Уже в 50-х годах появились доказательства того, что эмбриональные гормоны могут определять ряд психологических параметров во взрослом возрасте. В 1967 г. Р. Ehrhard, J. Many опубликовали данные, опровергающие одностороннюю социальную модель J. Many и соавт. (1955). 10 обследованных ими девочек препубертатного возраста, матери которых получали для сохранения беременности прогестин, оказались развитыми интеллектуально, предпочитали свойственные мальчикам и в обществе мальчиков игры, были по-мальчишески подвижны, самоуверенны и независимы. Число таких наблюдений в последующие годы умножалось. При выходе за клинические пределы результаты могли быть не столь яркими, но все же указывали на существование весьма сильной тенденции к наличию связи гормонального статуса и психических особенностей [Berenbaum S., Resnick S., 1982].
Все это привело к переходу от альтернативных биологической и социальной моделей к модели биосоциальной. Согласно ей, среда образует условия для развития в онтогенезе врожденных программ, которые, в свою очередь, являются необходимым условием превращения определяемых средой возможностей в действительность: пол есть биосоциальное единство, в котором биологическое и социальное являются его уровнями. Понятие пола оказалось многомерным и иерархичным, а формирование его стало пониматься как последовательное, преемственное и согласованное действие биологических и социальных детерминант либо как двумерный процесс взаимодействия биологического и социального.
Системная модель половой дифференциацииМы будем исходить из построенной одним из нас (В. Е. Каган) системной модели (рис. 5). Очевидно, что одни ее аспекты и этапы связаны с воспитанием более, а другие – менее, но именно это и требует учета при построении воспитательных воздействий.
Антенатальная дифференциация. I ее этап – генетический, хромосомный пол, образующийся при комбинациях содержащихся в яйцеклетке и сперматозоиде хромосом: XX – женский и XY – мужской. Считается, что Х– и Y-содержащие сперматозоиды вырабатываются яичниками в равных количествах, а потому возникновение зигот мужского и женского типа равновероятно [Общая сексопатология, 1977], однако реальное соотношение полов на зиготном уровне составляет, как отмечалось, 1,2–1,7.
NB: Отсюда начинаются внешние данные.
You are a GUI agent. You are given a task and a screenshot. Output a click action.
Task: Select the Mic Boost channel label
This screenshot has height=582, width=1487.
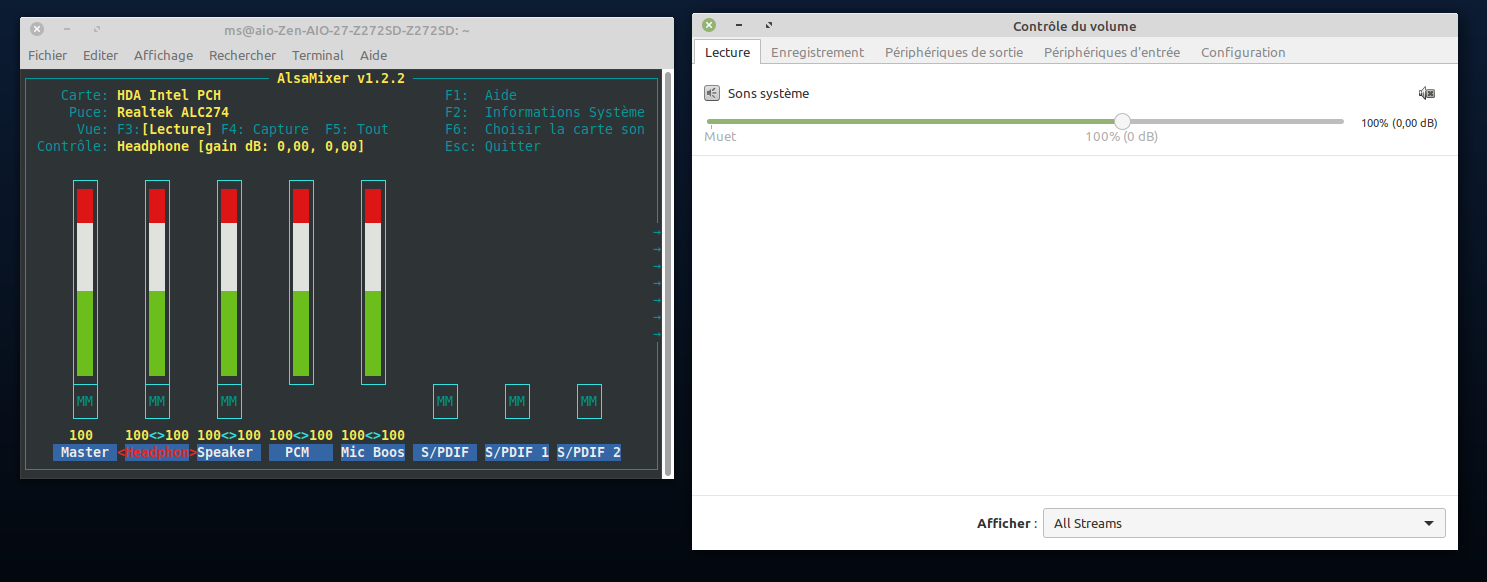pyautogui.click(x=373, y=452)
Переход ко II этапу – гонадному полу, как показано в 1975–1981 гг. (данные приводятся по В. Б. Розену, 1984), совершается не прямо, а опосредован дополнительным фактором – Н – Y-геном, который кодирует синтез локализующегося в плазматической мембране прегонады специфического «мужского» белка– Н – Y-антигена; Н – Y-антиген, в свою очередь, индуцирует развитие гонад по мужскому типу. Если ввести Н – Y-антиген в недифференцированную гонаду эмбриона с хромосомным набором XX, то гонада подвергается необратимой маскулинизации. У человеческого плода процесс гонадной дифференцировки запускается на 6-й неделе внутриутробного развития: наличие Н – Y-антигена приводит к превращению недифференцированных гонад в семенники, отсутствие его – к формированию яичников.
III этап – гормональный пол – связан с гонадной секрецией. Формирующиеся семенники довольно скоро начинают продуцировать андрогены, функциональная активация яичников происходит много позже [Кобозева Н. В., 1983].
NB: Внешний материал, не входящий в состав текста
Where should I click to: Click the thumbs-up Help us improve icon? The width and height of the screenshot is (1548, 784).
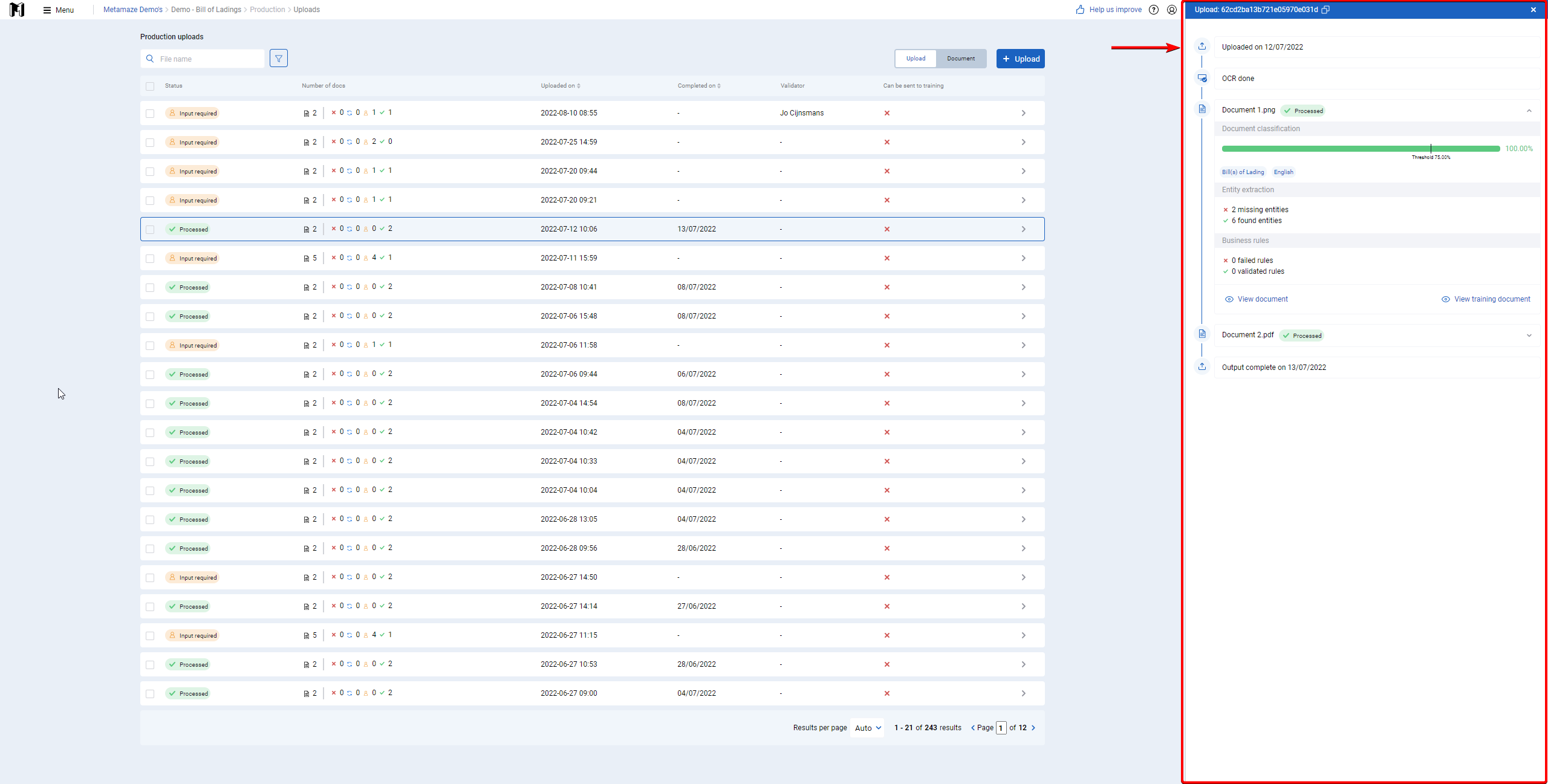(1081, 10)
Соответственно этому IV этап – генитальная дифференцировка по мужскому и женскому типу – совершается в разные сроки. Мужские внутренние гениталии формируются на 8-10-й, а наружные – на 15-20-й неделях внутриутробного развития, тогда как женские – позже. Строение гениталий определяет устанавливаемый при рождении паспортный (акушерский, генитальный, анатомический, гражданский) пол.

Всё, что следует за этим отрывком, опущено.